第四夜〇遠足 ヒトデナシのいる風景 その百三十二
ヤツの指摘した通り、ぼくの心の真ん中には『ソラの空白』が存在している。
しかし、ソラの形をしていてソラの輪郭を持つその空白は、ただの空白ではなかった。それはぼくの心持ち次第(しだい)で微妙に表情を変化させた。まるで生きているかの様にだ。
現実にソラを失ったぼくにとって、たったそれっぽっちのことだけでも大きな意味があった。例えば、仮に『人のあらゆる部分の細胞が溶け込んだスープ』があったとして、そのスープを『ソラの空白』に流し込んで満たしたなら、もしかしたらソラがもう一度この世に戻ってくるかも知れないという突拍子(とっぴょうし)もない夢を見させてくれる、そんな‥『秘めたる心の領域』となっていた。
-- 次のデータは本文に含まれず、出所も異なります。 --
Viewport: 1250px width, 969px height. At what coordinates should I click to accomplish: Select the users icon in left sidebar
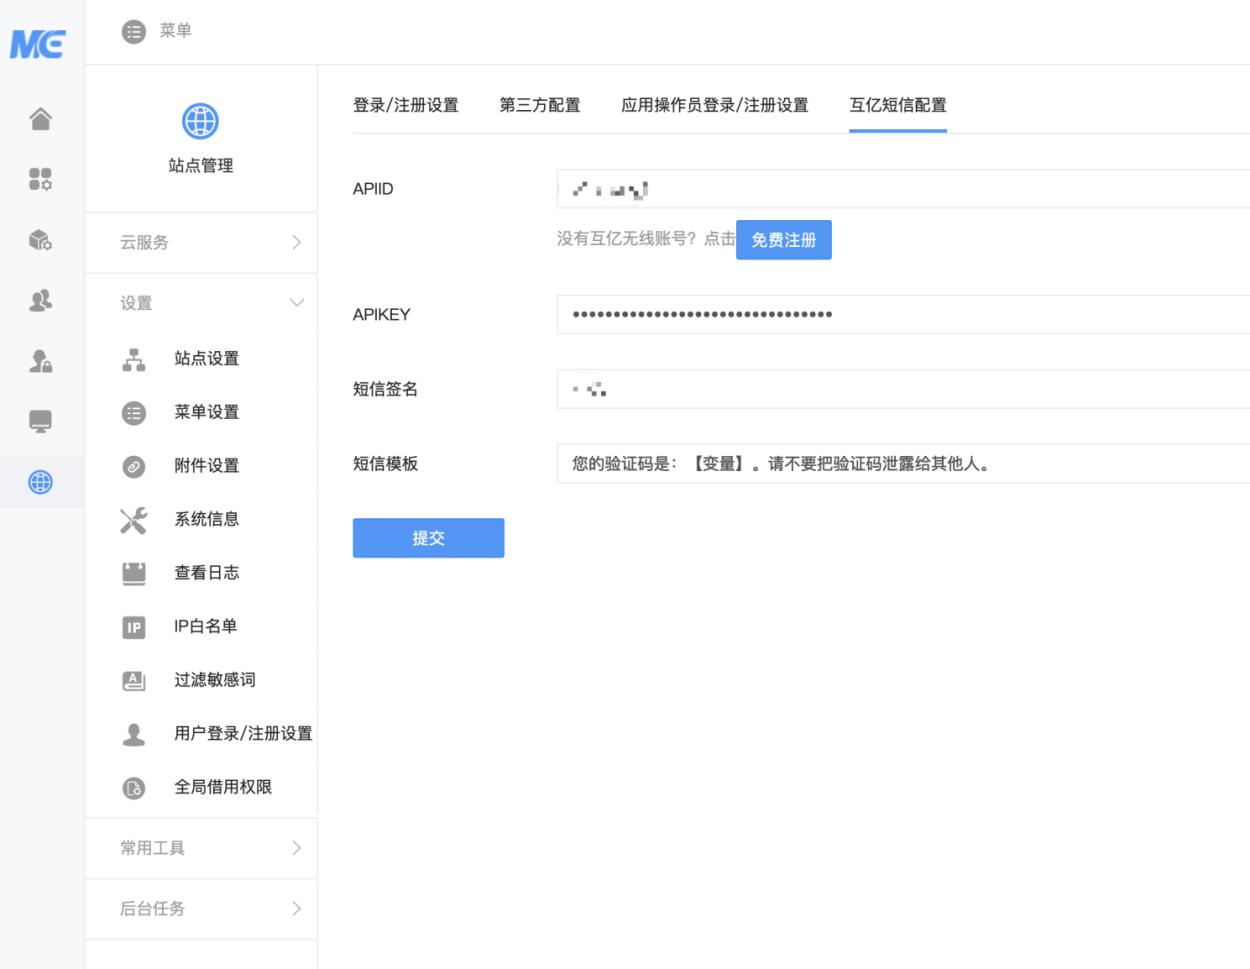tap(40, 300)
おまえが悲嘆に暮れ、涙を流し続けるあまり、『ソラの空白』を知らず知らずのうちに心の真ん中に作り出し‥、育て‥、ついにはそれに価値さえ見いだしてしまったのは、考えるまでもなくおまえがソラを愛するが故(ゆえ)なのだろう。
だが『ソラの空白』と言えども、所詮(しょせん)空白は空白。それも心のど真ん中の空白だ。そんなものををそのままにした状態で、日々を何事もなく暮らしていけるわけがないんだ。
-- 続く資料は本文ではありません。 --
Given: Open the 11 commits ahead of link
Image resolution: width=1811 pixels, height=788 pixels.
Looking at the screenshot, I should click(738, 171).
否(いや)‥ ぼくは暮らしてきたさ‥‥ 暮してきたんだ‥‥ セナと一緒に毎日、ソラに手を合わせながらな‥‥‥。
仕事もちゃんとしているし、セナとの時間も大切にしている。心に空白があるからって、病気になるわけでもないし、特別なことが起こるわけでもないさ。
何を言ってる! おまえはこの『遠足』を何だと思ってるんだ?! すでにおまえが壊れかけている立派な証拠じゃないか!
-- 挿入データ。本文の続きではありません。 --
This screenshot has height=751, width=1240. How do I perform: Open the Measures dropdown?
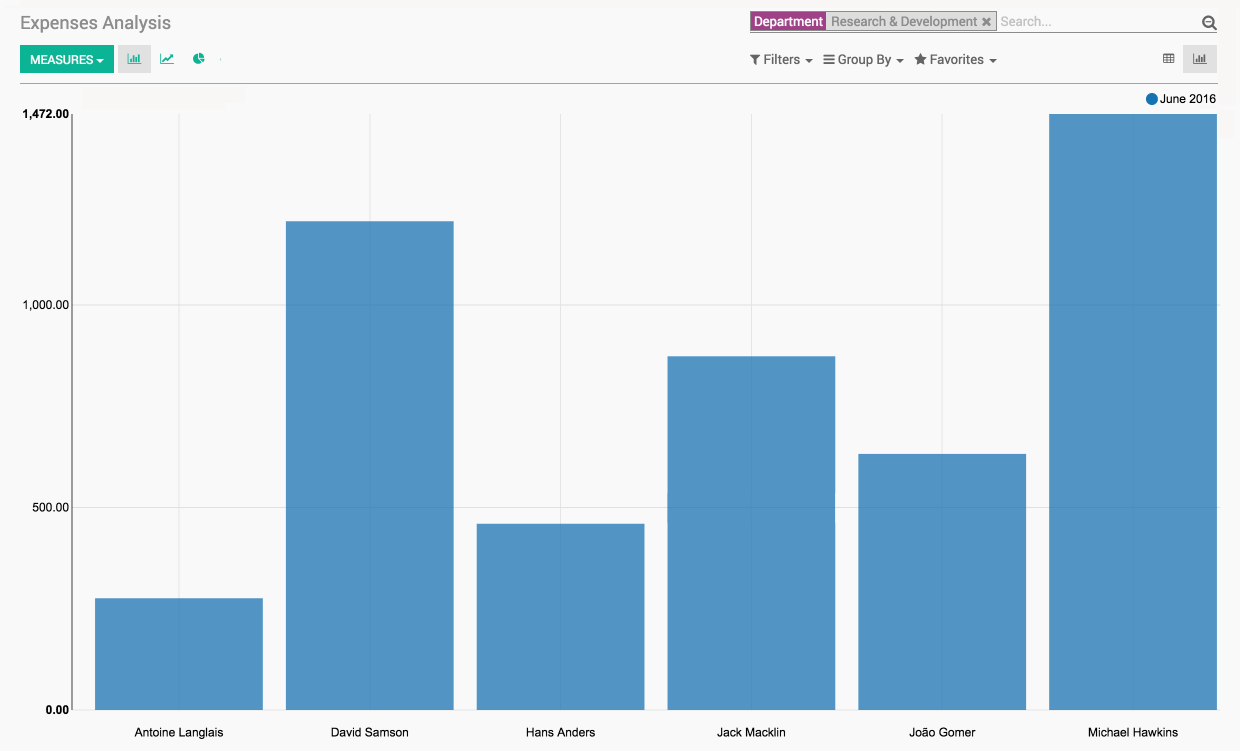67,60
おまえが拵(こしら)えてしまったこの気持ちの悪い世界に渦巻(うずま)いている『邪心(じゃしん)』『悪意』は、全部おまえの心の中の『ソラの空白』が引き寄せてしまったものなんだ。
おまえの純粋な喪失感が心の真ん中に生み出した『ソラの空白』は、それが純粋な空白であればあるほどその周りの縁(ふち)に、逆に『純粋でないもの』、おまえの心のあちこちにすでにそこはかとなく眠っていた様々な『邪念(じゃねん)』を引き寄せ、集めてしまった。その結果のおまえの今の心全体の有様(ありさま)が、今回のこの『遠足』なんだよ!!